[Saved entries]
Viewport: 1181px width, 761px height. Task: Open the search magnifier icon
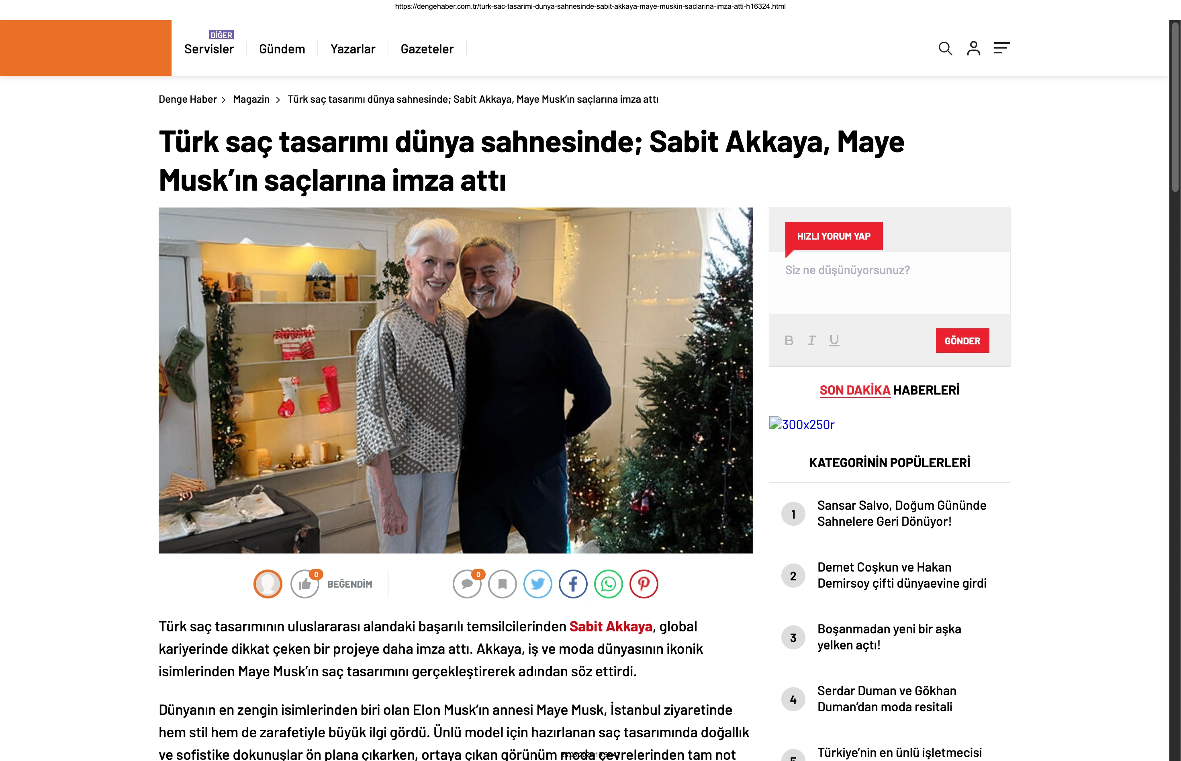click(945, 48)
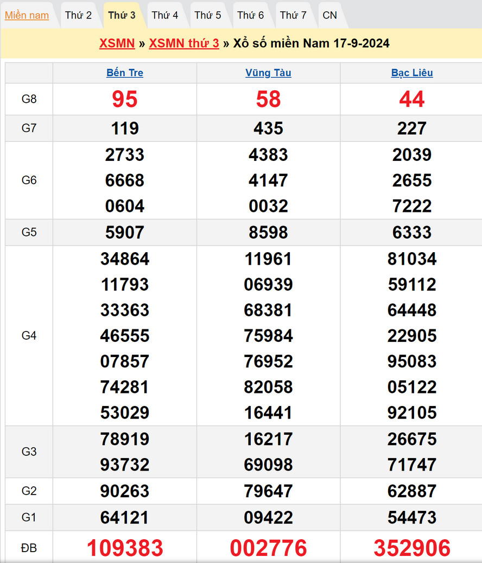Click the G8 result 95 for Bến Tre

coord(125,99)

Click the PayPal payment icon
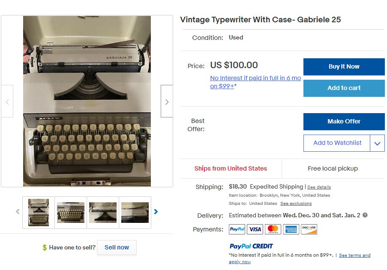(237, 229)
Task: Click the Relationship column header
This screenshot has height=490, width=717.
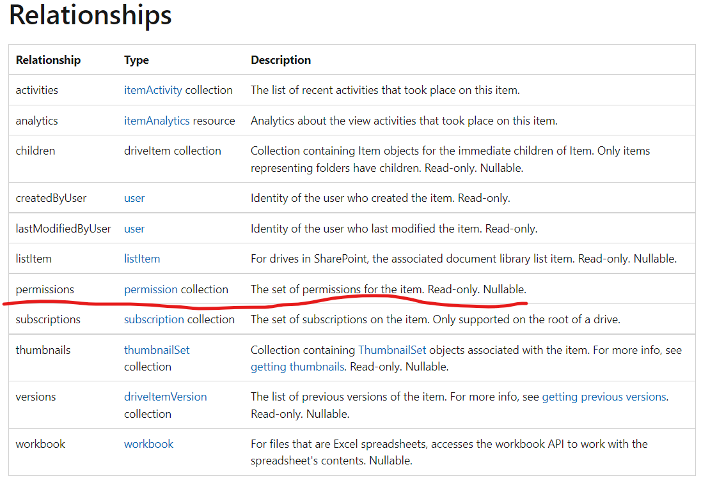Action: tap(48, 59)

REQUIREMENT: Your answer must be an exact transcription of the records above, minus the pictures.

OUTPUT FOR THIS TASK:
Viewport: 1181px width, 761px height. Task: Open the search magnifier icon
click(945, 48)
Click the G8 result 95 for Bến Tre

coord(125,99)

Click the PayPal payment icon
(237, 229)
Task: Click the Relationship column header
This screenshot has height=490, width=717.
Action: tap(48, 59)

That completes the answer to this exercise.